In the entries below, count every line that has the string "height", and answer with that count alone.

***** Exercise material

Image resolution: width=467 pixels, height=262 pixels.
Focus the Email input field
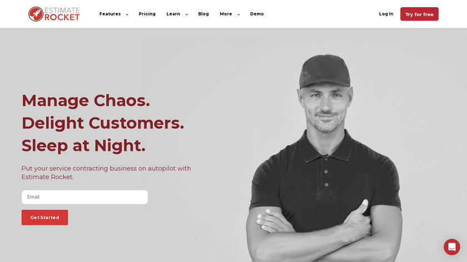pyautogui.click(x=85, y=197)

**********
***** Exercise material

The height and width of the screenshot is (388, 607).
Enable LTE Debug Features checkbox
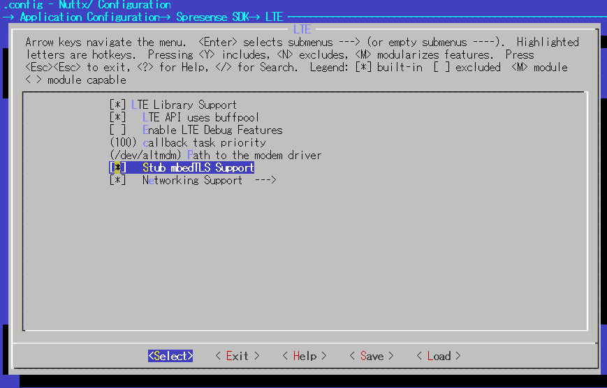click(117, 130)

**********

Answer
2